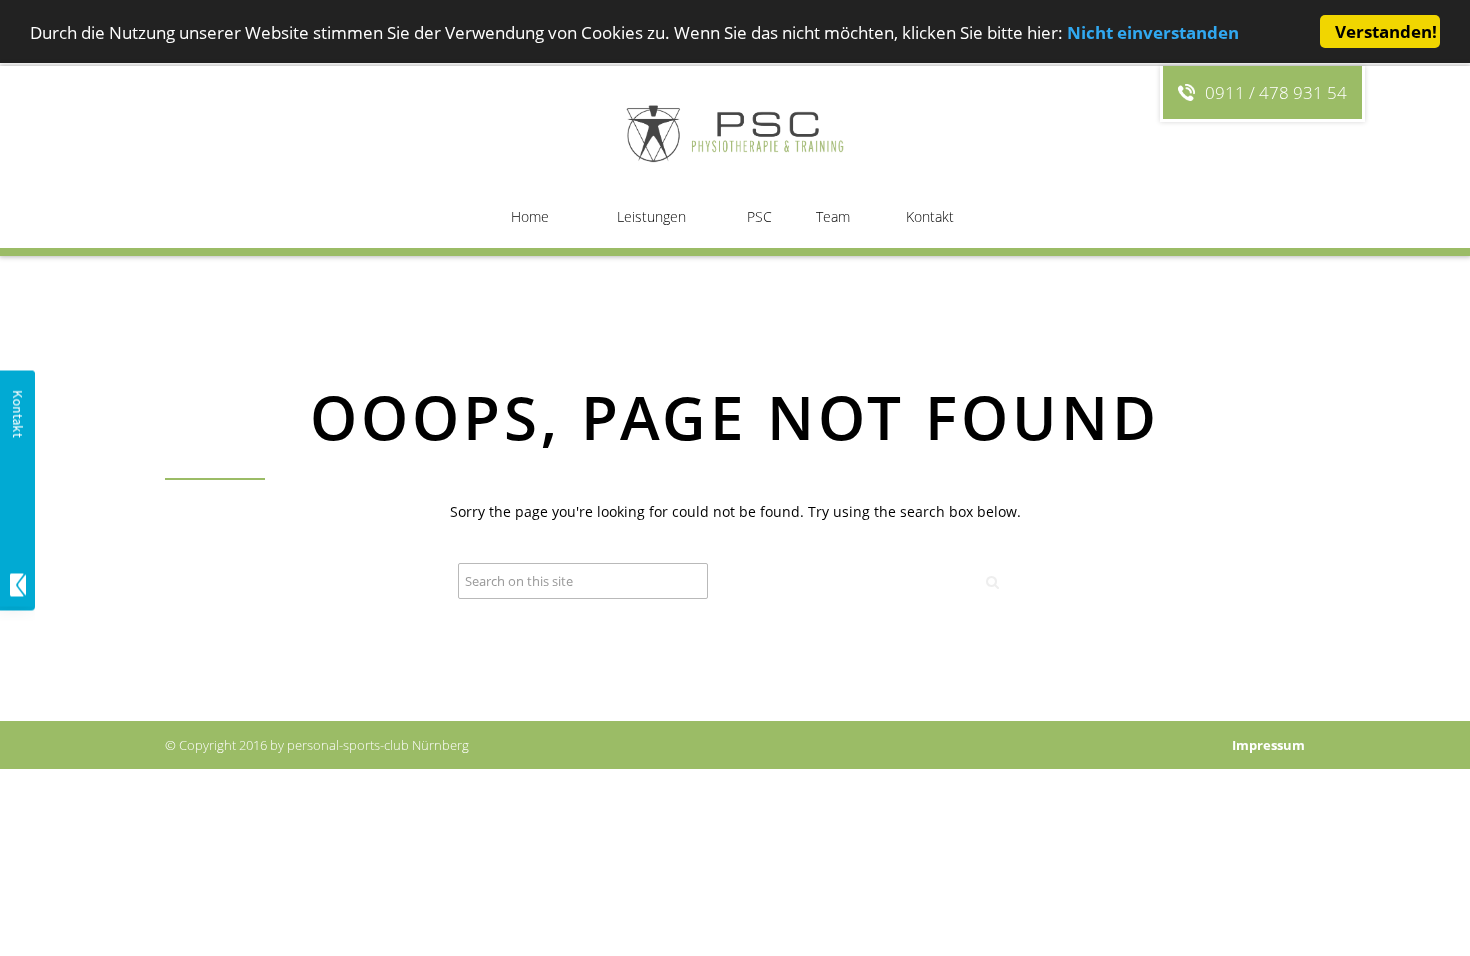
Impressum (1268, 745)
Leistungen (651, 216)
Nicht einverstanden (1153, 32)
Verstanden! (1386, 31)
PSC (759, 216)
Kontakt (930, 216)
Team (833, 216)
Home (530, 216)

* THE PROBLEM:
Return every line of the records exactly as given, pictures excluded.

* EXPECTED ANSWER:
Impressum (1268, 745)
Leistungen (651, 216)
Nicht einverstanden (1153, 32)
Verstanden! (1386, 31)
PSC (759, 216)
Kontakt (930, 216)
Team (833, 216)
Home (530, 216)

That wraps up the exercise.